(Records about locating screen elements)
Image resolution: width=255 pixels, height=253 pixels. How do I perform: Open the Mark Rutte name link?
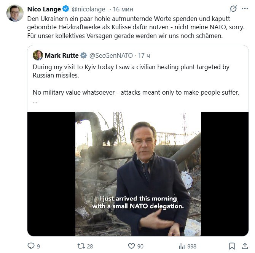point(61,55)
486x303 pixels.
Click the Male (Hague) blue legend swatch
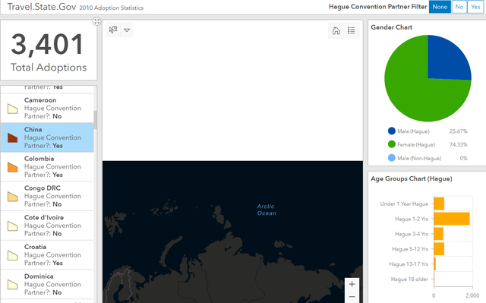pyautogui.click(x=392, y=131)
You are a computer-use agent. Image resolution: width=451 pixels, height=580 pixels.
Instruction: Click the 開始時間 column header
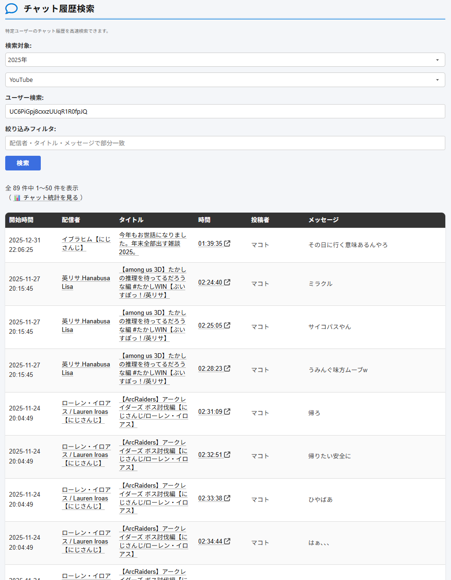click(x=21, y=220)
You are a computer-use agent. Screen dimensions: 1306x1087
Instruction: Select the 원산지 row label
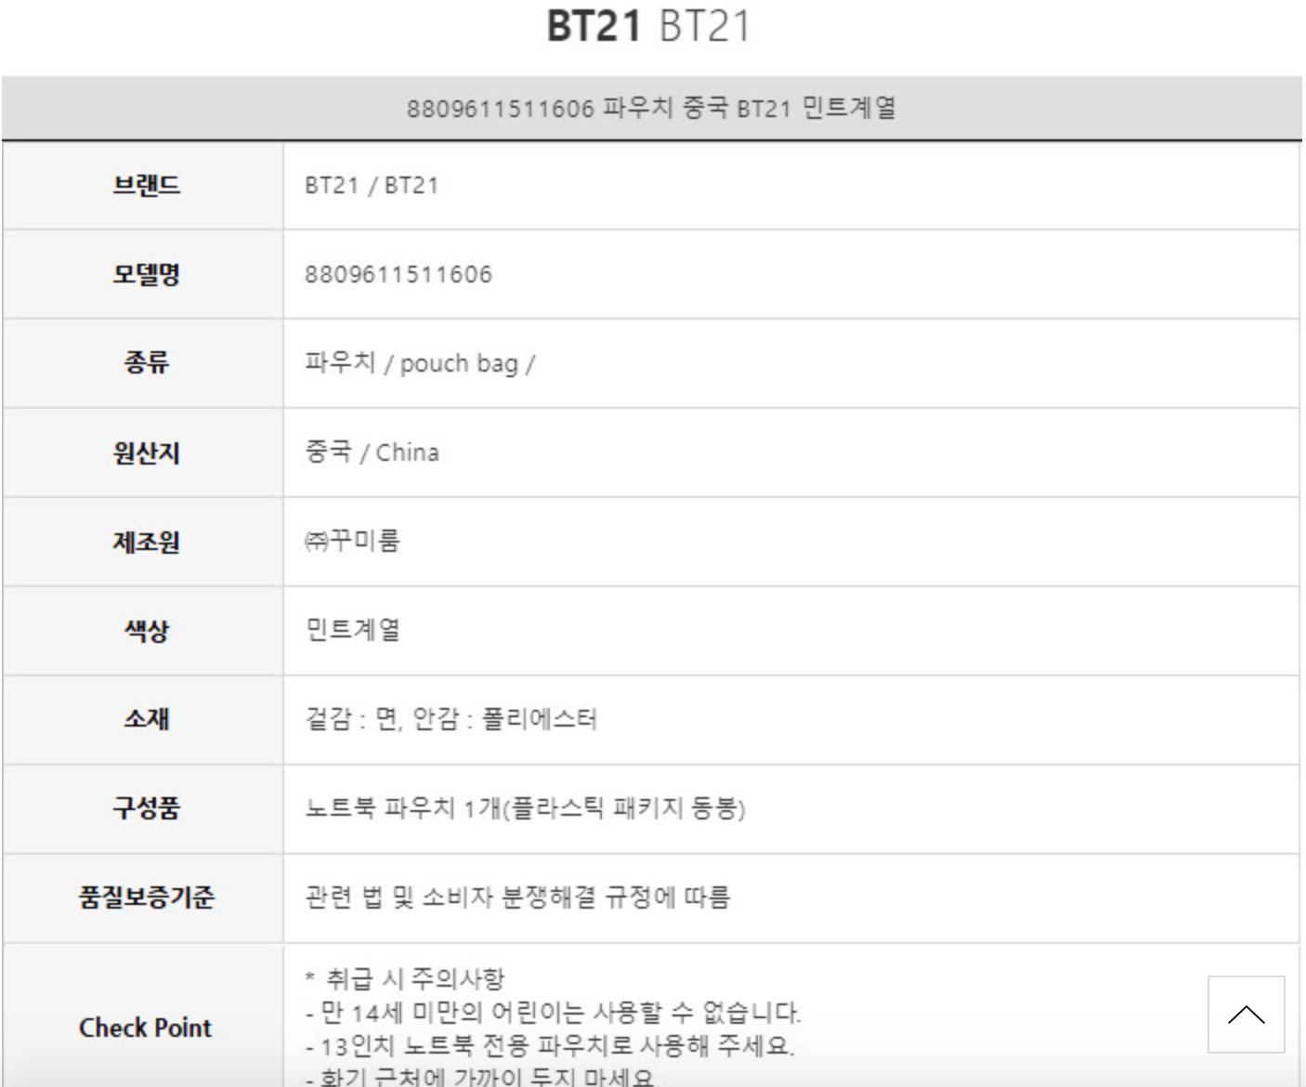(146, 452)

- **WHAT THE TASK REQUIRES**
Output the lines of all the entries above word for word, leaving out the pictures.

- **RESPONSE TO THE EXERCISE**
Image resolution: width=255 pixels, height=253 pixels. How do I perform: Open the Mark Rutte name link?
point(61,55)
486x303 pixels.
Click the Male (Hague) blue legend swatch
pyautogui.click(x=392, y=131)
You are a computer-use agent. Image resolution: width=451 pixels, height=580 pixels.
Instruction: Click the 開始時間 column header
click(x=21, y=220)
You are a computer-use agent. Screen dimensions: 1306x1087
Instruction: Select the 원산지 row label
(146, 452)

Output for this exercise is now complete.